Cuando a Franco se le pregunta por su presunto heredero tuerce el gesto. "No creo que haya dejado ninguna herencia. No me considero lo suficientemente importante. Pedro tiene que hacer todavía muchas películas y tiene un gran futuro por delante, aunque en el camino se encontrará con muchos sinsabores".
Temboury ha tardado dos años en estrenar su segunda película, Ellos robaron la picha de Hitler. Con ella el autor sigue cómodamente instalado en el terreno de la serie B vocacional. "Si en aquella película contamos con un presupuesto de 6.000 euros y diez días de rodaje, para la picha de Hitler hemos tenido un presupuesto de 30.000 y casi veinte días".
Vivir rodando
El uso de efectos digitales, como los que ha utilizado para los créditos de la película, podría hacerle seguir rodando películas de bajo presupuesto, aunque haya que seguir haciendo los montajes durante los fines de semana. Todo vale con tal de poder seguir haciendo las películas que a él le gustaría ver.
"El cine se aprende fundamentalmente rodando.
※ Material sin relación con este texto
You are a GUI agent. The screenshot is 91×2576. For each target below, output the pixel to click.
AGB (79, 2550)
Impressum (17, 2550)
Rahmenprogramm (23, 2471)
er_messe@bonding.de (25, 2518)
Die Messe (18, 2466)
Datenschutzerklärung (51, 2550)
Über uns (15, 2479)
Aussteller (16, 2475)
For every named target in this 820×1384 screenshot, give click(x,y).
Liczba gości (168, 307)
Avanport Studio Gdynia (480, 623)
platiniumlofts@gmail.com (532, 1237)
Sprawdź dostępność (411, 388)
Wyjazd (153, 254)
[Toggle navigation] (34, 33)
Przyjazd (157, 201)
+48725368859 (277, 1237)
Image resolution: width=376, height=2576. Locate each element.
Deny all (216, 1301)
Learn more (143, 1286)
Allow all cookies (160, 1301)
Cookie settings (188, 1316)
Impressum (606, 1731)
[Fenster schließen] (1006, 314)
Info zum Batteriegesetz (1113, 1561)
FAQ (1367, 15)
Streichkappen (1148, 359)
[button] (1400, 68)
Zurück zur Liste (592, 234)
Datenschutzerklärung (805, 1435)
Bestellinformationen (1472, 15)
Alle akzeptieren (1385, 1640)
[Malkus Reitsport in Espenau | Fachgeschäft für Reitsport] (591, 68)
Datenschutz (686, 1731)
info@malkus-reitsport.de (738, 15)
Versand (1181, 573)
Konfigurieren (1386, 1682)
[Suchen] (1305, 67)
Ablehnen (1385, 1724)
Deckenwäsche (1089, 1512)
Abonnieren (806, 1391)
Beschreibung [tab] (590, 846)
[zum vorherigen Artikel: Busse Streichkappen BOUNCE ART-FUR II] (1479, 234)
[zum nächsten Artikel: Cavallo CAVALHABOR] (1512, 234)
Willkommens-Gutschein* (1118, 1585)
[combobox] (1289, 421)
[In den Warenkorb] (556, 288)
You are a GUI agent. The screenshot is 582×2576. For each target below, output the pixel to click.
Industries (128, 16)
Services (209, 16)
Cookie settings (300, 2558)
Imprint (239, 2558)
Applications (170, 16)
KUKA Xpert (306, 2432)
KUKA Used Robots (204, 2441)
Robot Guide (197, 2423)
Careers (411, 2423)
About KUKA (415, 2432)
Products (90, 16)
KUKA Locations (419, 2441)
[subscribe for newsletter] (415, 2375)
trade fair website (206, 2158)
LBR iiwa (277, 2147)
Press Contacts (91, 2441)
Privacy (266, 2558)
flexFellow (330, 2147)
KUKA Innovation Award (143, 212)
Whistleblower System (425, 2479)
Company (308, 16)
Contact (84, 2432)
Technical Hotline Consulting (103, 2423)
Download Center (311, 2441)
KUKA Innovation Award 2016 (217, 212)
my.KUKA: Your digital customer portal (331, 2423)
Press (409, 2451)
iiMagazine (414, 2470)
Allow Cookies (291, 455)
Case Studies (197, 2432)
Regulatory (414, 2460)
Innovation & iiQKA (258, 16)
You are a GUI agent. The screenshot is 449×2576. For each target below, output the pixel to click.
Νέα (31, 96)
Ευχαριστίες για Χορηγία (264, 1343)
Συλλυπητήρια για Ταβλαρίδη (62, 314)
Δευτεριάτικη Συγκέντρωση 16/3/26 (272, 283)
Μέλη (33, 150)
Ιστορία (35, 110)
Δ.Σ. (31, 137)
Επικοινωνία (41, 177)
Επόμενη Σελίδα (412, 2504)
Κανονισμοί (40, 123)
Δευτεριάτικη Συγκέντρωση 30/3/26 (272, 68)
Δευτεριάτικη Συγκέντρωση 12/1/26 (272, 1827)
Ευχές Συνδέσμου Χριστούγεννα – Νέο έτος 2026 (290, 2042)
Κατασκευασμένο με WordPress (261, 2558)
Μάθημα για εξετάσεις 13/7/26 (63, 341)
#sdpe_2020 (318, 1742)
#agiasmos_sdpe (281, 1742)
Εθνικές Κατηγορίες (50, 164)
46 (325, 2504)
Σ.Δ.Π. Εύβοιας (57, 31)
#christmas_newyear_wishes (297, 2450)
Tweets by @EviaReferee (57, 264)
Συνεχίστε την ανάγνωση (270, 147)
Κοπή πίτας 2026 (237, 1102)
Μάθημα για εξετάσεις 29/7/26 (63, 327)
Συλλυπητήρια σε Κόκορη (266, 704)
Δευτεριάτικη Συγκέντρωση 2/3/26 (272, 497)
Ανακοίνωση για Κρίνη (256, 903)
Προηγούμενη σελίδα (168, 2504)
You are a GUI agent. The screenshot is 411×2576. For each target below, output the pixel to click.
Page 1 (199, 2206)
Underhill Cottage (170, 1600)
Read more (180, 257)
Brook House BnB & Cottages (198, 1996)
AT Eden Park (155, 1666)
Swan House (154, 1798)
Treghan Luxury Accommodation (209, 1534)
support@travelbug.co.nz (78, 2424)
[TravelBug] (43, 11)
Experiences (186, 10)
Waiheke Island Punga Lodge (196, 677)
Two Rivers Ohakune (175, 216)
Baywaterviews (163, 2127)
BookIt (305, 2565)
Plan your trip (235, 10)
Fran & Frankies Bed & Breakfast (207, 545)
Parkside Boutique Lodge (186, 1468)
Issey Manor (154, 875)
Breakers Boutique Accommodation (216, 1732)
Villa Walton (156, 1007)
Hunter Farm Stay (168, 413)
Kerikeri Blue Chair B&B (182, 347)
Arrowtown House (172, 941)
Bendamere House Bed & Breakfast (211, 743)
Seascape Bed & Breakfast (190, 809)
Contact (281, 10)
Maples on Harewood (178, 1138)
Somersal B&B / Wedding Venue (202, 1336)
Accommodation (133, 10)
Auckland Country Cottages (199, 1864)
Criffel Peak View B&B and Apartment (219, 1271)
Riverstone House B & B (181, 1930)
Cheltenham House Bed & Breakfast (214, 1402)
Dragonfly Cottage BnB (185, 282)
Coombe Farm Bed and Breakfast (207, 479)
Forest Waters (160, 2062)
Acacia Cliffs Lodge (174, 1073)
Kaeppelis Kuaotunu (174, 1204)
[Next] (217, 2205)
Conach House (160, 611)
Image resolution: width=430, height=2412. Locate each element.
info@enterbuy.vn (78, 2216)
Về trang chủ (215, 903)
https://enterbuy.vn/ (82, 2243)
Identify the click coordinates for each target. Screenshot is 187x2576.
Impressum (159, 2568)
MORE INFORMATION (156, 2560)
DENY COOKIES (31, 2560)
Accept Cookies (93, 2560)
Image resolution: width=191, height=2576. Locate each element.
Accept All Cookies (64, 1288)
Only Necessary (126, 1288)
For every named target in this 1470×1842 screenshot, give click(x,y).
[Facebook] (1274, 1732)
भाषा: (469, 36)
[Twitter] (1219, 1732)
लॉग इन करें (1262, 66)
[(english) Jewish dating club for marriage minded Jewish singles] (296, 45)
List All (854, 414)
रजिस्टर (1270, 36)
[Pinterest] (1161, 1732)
La práctica tiene muchas más aristas y misterios que la teoría, y a veces no consigo comprender a esa gente que se gasta una millonada en una escuela de cine en Nueva York con la que podría perfectamente rodar una película".
Ellos robaron la picha de Hitler hereda conscientemente el "humor zafio" de aquellas películas españolas de finales de los 70 de Esteso y Ozores, y lo mezcla con una trama propia de serie B en la que no faltan científicos locos, amazonas biónicas, misiones suicidas y música surfera.
Jess Franco le advierte a su pupilo que tenga cuidado. Puede llegar a convertirse "en un director coñazo, como Almodóvar" si sigue mejorando la imagen y el encuadre de sus películas, pero Temboury lo tiene claro. "Tendría que tener lugar un cataclismo para que dejara de hacer este tipo de cine. Gracias a este tipo de películas, que haces con amigos y con una libertad casi absoluta, encuentras fuerzas para seguir adelante".